Alex Sinclair, a bold and warm-spirited Scot, has eschewed the wishes of his father to become a railway engineer. His companion, Charles Hammond is the dissolute heir to a vast fortune, withheld from him by an overbearing mother and grasping stepfather. Charles bides his time as a physician, a profession for which he lacks both aptitude and enthusiasm.

The futures of both men will become bound up with those of the two sisters.As time passes the sisters overcome their adversities: May becomes the most sought after dressmaker in Paris; Carrie, the proprietor of the most successful hotel in Harrogate. Alex pours himself into new railway projects. Meanwhile, having been almost destroyed through gambling, drunkenness and self-loathing, Charles starts on the long and difficult road to redemption and fulfilment.Carrie and May have now been estranged for several years. But in 1848, the Year of Revolutions the streets of Paris erupt in bloody insurrection while Alex Sinclair is commissioned to bring the railway to Harrogate. 

CHASING ANGELS ( novella)

In 1794, Henriette d’Angeville was born into a French aristocratic family in crisis.Her grandfather was guillotined and her father imprisoned but later released causing the family to live on their memories in an impoverished château.

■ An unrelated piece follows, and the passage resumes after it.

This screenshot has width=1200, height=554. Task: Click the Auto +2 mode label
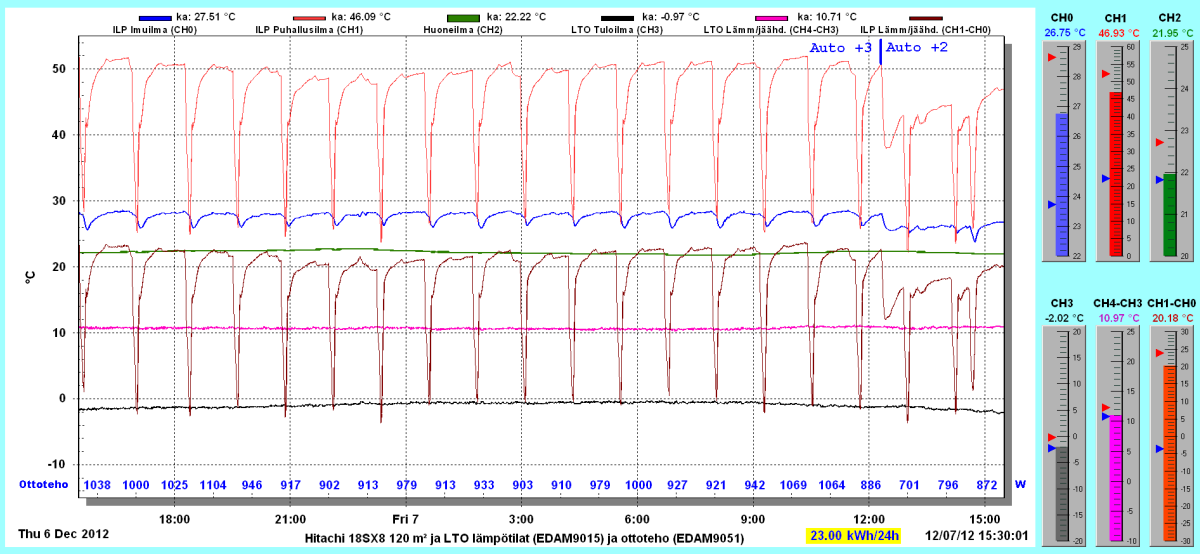[x=917, y=48]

In 836, she was the first woman to reach the summit of Mont Blanc – in a bonnet and petticoats!This novella is a fictional account of her life in which her love of the outdoors and her determination to excel in her climbing endeavours, which made her an object of derision and pity, is examined in a witty and sympathetic portrayal. We see her father, her mother and her younger brother. We see her at school and the circumstances in which she ‘rescued’ her companion, Jeannette, from destitution. We meet the Protestant ladies of Genevan society and the men of Chamonix who accompany her on her expedition.Starting close to her death, Henriette looks back on her life and her great achievement. Full of humour and love, Chasing Angelstell the story of a truly remarkable woman

THE LARK ASCENDING

Leeds 1919. The war is over but young Alice Fields, who hates her job in an old-fashioned shop, isn’t celebrating. However, her life is about to change when a rich customer leaves behind an expensive fur stole and Alice makes great efforts to return it. Dark secrets bring not only money but misery, too. During the contrasting worlds of the roaring twenties and the General Strike, love and deep friendships bloom like poppies on the devastated battlefields over which the lark rises again. 

Social Media Links, blog, website etc.

My blog needs attention and more time! Sallyzigmond.blogspot.com

Twitter. @sallyzigmond

 Facebook. sallyzigmond

Buy links

The Lark Ascending

Hope Against Hope

Chasing Angels

Author Bio

I was born in Leicester, moved to Lincoln then back to Market Harborough. Leics where In attended senior school. I studied at what is now Queen Mary |University, London where I met my husband. We moved to Yorkshire where my two sons were born. Now retired, we live in Middlesbrough with stunning views over the Cleveland Hills.